## Instructions for the task:
From the entries that follow, copy each line in which "agent" appears.

Records shown: Begin

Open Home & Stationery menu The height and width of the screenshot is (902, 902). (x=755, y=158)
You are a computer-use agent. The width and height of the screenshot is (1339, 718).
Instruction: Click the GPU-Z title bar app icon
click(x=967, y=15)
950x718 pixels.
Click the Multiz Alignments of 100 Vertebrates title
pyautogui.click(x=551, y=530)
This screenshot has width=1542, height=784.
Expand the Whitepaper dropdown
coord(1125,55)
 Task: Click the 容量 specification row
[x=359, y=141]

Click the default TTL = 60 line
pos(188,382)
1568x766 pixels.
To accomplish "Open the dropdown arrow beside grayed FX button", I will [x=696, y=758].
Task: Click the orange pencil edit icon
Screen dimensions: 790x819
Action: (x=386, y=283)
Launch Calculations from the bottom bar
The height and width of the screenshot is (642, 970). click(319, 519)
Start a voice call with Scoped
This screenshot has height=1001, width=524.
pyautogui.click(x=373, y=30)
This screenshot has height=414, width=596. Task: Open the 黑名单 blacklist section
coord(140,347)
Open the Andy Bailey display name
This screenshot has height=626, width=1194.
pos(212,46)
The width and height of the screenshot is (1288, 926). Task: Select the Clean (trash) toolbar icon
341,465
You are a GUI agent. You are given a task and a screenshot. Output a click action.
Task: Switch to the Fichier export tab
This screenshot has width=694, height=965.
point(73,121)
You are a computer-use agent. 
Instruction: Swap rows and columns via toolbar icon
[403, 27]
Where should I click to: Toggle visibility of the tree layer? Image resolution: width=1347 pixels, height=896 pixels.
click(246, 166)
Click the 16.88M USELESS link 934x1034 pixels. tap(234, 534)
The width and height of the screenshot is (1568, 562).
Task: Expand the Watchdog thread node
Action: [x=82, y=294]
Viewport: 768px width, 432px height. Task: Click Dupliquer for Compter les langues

Records shown: End

## Response:
You are a computer-use agent. The width and height of the screenshot is (1339, 718).
You are a GUI agent. You are given a task and a screenshot. Output a click action.
You are a computer-use agent. 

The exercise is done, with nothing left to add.